**TEXTO DE LEITURA:**
....................

Unidos por esse posterior senso de categorização, do qual dificilmente os críticos musicais conseguem escapar, os grandes grupos de rock progressivo são bastante particulares em suas sonoridades, temáticas, abordagens e influências. Mas geralmente, consegue-se destacar duas grandes vertentes – a vertente influenciada pelo jazz e a vertente influenciada pela música erudita/clássica. Há quem transite nas duas. E também há prodigiosos grupos que não são nem uma coisa nem outra. O termo hoje coleciona diversas visões para a proposta artística e experimental do rock – fusion, prog eletrônico (raiz da música eletrônica), space-rock, zeuhl, RIO (rock in oposition), kraut-rock. Rock progressivo é um termo que sempre remete à vanguarda, à inovação, à ousadia musical. Som para fazer a cabeça. A interação com outras formas de arte é notável na linguagem progressiva – a arte gráfica das capas dos discos, cenários, iluminação e figurino dos músicos, a teatralidade das performances, a poesia nas letras das canções, a literatura e a filosofia como expressão dos conceitos dos álbuns.

....................

**DADOS FORNECIDOS:**
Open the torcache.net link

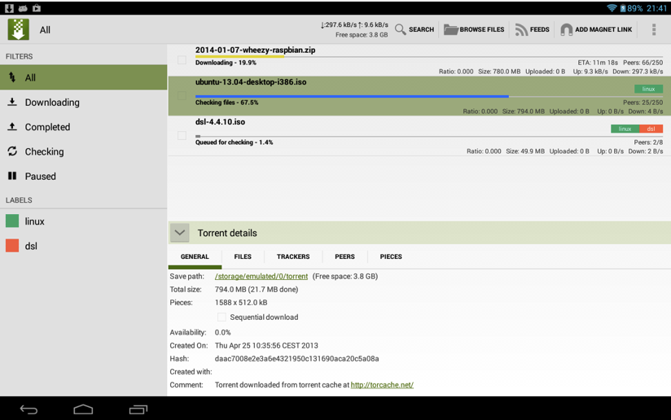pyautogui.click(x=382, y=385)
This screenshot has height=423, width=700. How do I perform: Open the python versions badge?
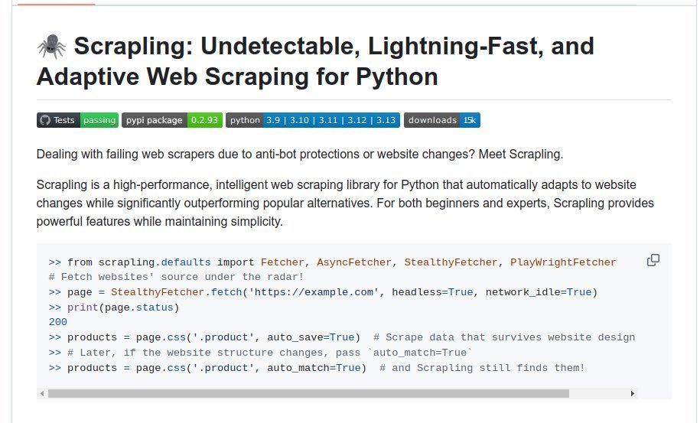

....................

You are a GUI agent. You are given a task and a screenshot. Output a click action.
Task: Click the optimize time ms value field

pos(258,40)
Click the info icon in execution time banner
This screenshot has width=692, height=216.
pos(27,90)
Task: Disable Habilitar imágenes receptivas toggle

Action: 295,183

....................

**ENUNCIADO:** Segundo o texto sobre rock progressivo, quais são as duas grandes vertentes que geralmente se destacam? Os itens não são necessários para responder.

**RESPOSTA:** A vertente influenciada pelo jazz e a vertente influenciada pela música erudita/clássica.